Brèves

Le journal Sud-Ouest en difficulté financière

Le Comité d’entreprise du journal Sud-Ouest s’est achevé cet après-midi au siège du quotidien à Bordeaux. La direction a donné les détails de son projet de « plan de réorganisation ». 180 départs sont donc prévus dans le Groupe. A noter la fermeture des agences de plusieurs villes (Auch, Angoulême et Pau).

Crée en 1944, le quotidien plutôt orienté à gauche, doit faire face à la chute de ses diffusions dans les huit départements du sud-ouest de la France (Charente, Charente-Maritime, Dordogne, Gers, Gironde, Landes, Lot-et-Garonne et Pyrénées-Atlantiques) et la baisse de ses recettes publicitaires, malgré sa place de deuxième quotidien régional français (280 000 exemplaires vendus chaque jour). La dette du groupe est aujourd’hui de 14 millions d’euros et cette année, le quotidien va terminer l’exercice avec une perte de 3 millions d’euros.

[cc] Infos Bordeaux, 2010-2021, Dépêches libres de copie et diffusion sous réserve de mention de la source d´origine [www.infos-bordeaux.fr].

6 réactions

  1. Et pourtant, en 2011 (si quelqu’un a les chiffres de 2012…) Sud Ouest a touché près de 7 000 000 € de subventions…

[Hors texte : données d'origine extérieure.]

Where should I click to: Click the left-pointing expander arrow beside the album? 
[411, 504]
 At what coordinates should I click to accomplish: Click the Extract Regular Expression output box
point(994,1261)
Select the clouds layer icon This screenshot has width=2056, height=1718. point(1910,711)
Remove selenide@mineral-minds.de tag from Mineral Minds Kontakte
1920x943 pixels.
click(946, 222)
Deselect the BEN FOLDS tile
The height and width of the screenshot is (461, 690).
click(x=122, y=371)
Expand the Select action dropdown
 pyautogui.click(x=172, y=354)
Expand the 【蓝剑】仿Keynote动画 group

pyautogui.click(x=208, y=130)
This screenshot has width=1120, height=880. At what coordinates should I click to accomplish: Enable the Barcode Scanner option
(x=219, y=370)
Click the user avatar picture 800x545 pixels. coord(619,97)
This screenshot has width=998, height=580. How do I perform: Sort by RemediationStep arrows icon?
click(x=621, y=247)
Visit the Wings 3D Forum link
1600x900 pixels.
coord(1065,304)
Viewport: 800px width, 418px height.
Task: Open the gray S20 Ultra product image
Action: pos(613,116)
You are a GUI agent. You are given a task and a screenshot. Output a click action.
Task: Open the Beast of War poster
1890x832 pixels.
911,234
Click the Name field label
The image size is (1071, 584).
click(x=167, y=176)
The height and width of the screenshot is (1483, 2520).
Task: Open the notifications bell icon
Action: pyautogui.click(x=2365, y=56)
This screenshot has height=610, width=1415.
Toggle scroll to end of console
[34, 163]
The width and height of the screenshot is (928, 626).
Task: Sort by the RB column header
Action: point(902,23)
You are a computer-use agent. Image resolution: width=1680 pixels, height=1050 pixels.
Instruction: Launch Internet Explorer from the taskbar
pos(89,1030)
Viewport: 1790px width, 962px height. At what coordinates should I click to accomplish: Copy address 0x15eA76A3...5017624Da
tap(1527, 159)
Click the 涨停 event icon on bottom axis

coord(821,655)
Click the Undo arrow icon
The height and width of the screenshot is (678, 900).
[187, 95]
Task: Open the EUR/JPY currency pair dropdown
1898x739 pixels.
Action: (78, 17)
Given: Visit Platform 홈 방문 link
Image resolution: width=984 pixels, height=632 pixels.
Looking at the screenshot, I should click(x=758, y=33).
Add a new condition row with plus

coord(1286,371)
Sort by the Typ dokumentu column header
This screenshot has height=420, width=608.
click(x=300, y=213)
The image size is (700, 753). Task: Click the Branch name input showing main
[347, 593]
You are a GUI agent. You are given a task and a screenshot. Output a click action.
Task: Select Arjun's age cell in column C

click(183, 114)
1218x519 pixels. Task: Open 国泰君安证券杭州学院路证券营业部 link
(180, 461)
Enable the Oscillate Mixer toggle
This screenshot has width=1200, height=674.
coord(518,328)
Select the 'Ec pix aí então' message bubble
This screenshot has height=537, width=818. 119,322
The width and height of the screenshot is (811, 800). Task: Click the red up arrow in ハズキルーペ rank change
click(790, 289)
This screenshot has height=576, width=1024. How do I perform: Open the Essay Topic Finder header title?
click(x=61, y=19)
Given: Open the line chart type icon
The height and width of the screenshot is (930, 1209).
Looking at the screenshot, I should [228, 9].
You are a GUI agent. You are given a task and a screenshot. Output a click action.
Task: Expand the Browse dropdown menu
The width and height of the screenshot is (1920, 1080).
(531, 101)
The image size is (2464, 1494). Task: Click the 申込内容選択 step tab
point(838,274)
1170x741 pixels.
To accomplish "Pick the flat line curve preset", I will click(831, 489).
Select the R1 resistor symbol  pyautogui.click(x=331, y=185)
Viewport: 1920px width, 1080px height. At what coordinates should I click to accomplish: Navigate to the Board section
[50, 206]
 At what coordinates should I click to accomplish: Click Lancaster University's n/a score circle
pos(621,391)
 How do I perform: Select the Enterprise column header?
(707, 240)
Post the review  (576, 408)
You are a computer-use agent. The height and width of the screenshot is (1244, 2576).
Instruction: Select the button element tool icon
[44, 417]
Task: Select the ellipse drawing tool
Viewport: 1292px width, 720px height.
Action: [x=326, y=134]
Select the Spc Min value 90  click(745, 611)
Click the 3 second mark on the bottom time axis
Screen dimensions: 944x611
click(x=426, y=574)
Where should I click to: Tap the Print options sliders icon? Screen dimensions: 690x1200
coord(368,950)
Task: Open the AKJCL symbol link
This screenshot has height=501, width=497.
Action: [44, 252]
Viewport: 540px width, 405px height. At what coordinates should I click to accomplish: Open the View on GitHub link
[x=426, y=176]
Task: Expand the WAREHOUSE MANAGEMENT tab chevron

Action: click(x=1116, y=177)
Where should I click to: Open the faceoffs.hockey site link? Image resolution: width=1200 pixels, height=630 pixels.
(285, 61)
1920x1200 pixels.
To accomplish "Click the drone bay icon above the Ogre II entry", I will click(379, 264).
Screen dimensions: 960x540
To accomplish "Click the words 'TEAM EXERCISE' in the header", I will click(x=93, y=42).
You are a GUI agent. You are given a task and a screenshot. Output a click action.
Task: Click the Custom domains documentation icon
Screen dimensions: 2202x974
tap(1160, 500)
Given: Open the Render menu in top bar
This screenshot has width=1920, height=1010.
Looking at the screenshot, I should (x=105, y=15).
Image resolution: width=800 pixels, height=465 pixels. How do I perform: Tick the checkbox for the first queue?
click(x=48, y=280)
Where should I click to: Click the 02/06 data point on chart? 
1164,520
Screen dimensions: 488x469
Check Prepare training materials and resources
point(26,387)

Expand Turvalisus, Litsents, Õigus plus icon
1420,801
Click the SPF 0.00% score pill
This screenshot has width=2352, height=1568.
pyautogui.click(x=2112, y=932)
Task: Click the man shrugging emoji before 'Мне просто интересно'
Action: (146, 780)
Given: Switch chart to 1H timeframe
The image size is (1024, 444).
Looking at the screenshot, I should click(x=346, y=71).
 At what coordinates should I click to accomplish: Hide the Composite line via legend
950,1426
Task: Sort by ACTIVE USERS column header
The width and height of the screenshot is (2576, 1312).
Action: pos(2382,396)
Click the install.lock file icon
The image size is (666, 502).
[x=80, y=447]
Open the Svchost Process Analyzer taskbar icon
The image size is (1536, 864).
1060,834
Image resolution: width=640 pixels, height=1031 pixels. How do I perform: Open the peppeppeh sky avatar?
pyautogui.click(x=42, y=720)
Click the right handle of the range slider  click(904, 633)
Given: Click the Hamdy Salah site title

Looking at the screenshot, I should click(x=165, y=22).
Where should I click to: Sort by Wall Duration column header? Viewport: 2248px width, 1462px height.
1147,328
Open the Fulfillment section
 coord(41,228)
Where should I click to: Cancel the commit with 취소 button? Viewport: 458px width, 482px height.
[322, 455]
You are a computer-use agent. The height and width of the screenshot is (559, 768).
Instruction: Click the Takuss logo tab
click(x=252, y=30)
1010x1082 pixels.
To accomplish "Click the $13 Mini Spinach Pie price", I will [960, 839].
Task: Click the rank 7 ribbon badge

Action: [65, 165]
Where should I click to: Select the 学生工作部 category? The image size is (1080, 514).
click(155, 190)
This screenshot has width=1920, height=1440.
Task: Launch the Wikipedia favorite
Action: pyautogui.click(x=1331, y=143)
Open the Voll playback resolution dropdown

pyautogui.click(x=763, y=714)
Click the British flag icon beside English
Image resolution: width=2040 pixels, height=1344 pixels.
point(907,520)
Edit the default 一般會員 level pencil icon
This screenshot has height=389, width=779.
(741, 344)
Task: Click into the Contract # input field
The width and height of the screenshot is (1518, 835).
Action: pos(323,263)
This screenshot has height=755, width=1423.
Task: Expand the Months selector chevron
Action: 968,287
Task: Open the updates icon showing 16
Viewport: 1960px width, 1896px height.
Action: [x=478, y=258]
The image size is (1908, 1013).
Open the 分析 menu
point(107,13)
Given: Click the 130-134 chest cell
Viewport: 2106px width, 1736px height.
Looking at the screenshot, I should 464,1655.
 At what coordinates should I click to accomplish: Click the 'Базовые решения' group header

  2. Nous sommes solidaires du personnel menacé par ce grand média de gauche qui, de plus, a manqué de rigueur dans le traitement de l’information sur l’école Saint Projet.

  3. Désolé pour les salariés, mais ce journal, on ne le pleurera pas s’il disparaît !

  4. Bha, dommage pour ceux qui vont perdre leur boulot
    Mais tant pis pour le torche-cul !

  5. Citation que j’ai trouvée sur facebook :
    “En 1880, John Swinton, rédacteur en chef du New-York Times, s’indignait au moment de porter un toast à la liberté de la presse, lors d’une réception pour son départ en retraite :

    « Quelle folie que de porter un toast à la Presse indépendante !

    Chacun, ici présent ce soir, sait que la presse indépendante n’existe pas. Vous le savez et je le sais. Il n’y en a pas un parmi vous qui oserait publie
    r ses vraies opinions, et s’il le faisait, vous savez d’avance quelles ne seraient jamais imprimées. Je suis payé 250 $ par semaine pour garder mes vraies opinions en-dehors du journal pour lequel je travaille.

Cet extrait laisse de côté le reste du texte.